**WHAT IS EXPECTED**: Print the lines from the one containing "The height and" through the end of the listing below, exactly as written. Any pictures stay out.

**EXTRACTED ENTRIES**:
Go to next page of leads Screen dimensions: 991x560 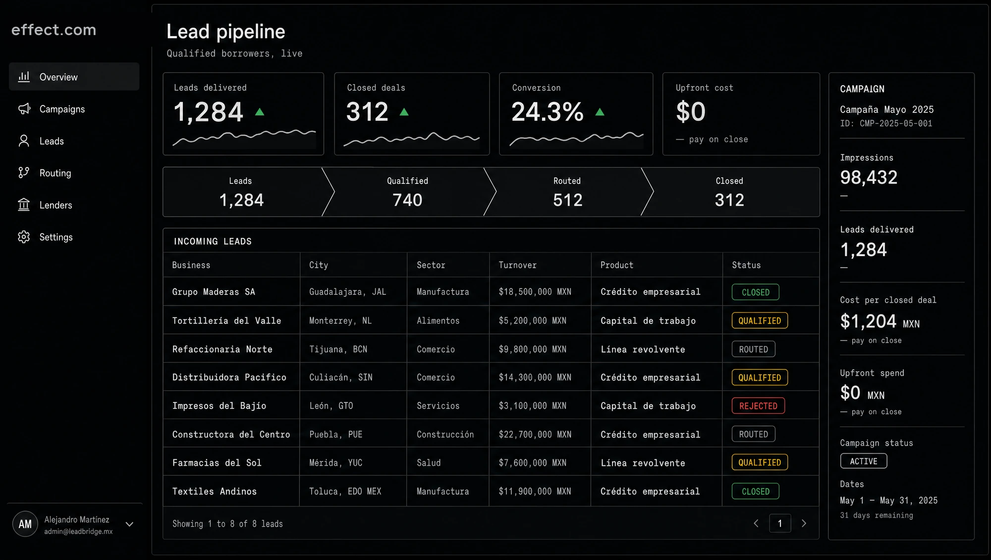pyautogui.click(x=804, y=523)
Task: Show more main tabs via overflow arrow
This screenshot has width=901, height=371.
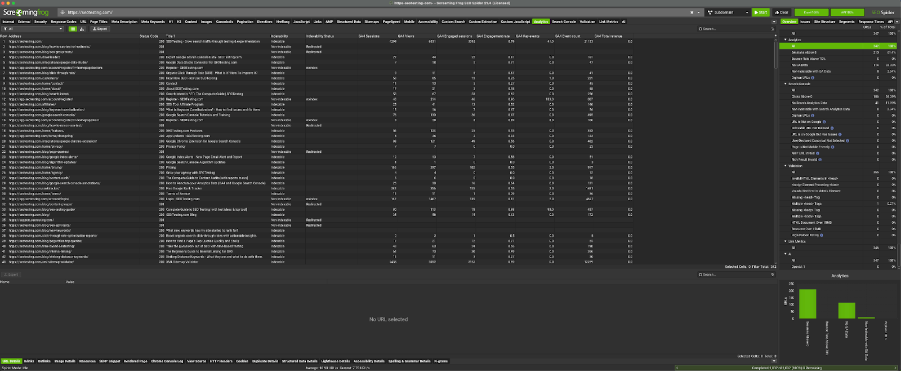Action: click(x=774, y=22)
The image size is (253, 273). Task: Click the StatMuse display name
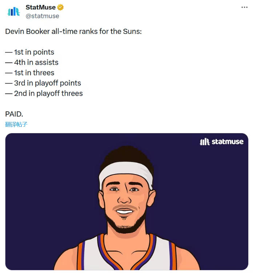tap(40, 7)
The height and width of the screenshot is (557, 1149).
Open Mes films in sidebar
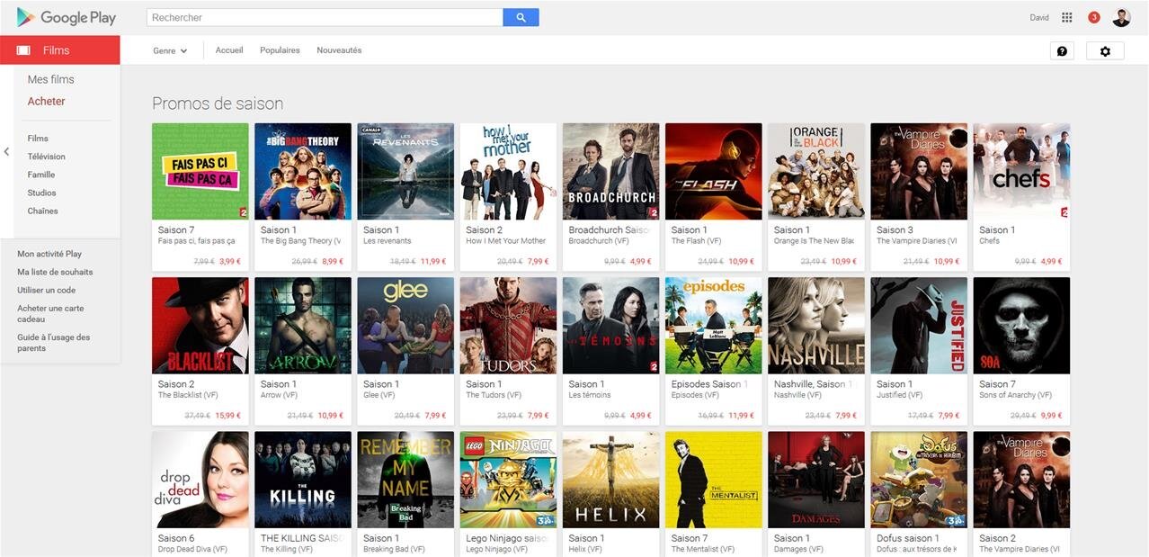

**THE COMPLETED TASK**:
The height and width of the screenshot is (557, 1149).
Open Mes films in sidebar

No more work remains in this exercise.